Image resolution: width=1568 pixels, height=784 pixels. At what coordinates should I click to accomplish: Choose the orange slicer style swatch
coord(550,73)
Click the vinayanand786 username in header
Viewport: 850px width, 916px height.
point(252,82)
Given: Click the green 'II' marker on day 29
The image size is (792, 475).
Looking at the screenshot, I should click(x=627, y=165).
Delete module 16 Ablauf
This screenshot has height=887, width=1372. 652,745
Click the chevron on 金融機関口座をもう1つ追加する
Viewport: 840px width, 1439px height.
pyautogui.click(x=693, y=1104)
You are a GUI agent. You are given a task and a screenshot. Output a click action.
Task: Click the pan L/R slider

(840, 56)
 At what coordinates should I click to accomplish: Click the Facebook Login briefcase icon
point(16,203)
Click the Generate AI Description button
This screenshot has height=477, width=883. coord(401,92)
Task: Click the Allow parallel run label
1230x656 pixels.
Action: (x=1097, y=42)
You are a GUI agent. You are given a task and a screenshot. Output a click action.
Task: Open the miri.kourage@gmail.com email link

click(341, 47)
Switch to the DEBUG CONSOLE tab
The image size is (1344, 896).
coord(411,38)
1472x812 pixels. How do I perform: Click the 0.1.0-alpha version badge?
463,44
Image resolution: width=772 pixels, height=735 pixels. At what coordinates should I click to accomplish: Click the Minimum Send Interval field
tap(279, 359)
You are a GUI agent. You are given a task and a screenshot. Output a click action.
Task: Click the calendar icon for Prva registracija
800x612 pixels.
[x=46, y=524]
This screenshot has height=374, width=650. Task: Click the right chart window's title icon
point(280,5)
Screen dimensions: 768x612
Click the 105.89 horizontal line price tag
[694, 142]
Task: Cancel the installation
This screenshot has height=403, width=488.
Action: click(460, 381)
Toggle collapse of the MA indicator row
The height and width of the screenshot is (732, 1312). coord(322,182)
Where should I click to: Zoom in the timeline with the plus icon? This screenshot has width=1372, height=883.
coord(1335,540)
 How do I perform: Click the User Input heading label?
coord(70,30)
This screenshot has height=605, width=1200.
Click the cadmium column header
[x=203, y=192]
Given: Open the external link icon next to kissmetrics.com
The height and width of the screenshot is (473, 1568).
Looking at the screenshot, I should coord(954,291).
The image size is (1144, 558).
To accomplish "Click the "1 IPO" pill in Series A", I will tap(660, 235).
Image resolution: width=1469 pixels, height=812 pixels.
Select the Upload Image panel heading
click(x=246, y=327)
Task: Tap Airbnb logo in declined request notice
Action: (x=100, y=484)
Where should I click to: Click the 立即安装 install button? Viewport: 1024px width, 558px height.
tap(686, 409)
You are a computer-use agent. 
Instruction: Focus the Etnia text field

==================================================

## Written request
Gather every line of the data above that contains the string "button", and copy each one in full. Case matters.

## Response to the task
Click the Generate AI Description button
Where should I click to: Click the 立即安装 install button? Viewport: 1024px width, 558px height.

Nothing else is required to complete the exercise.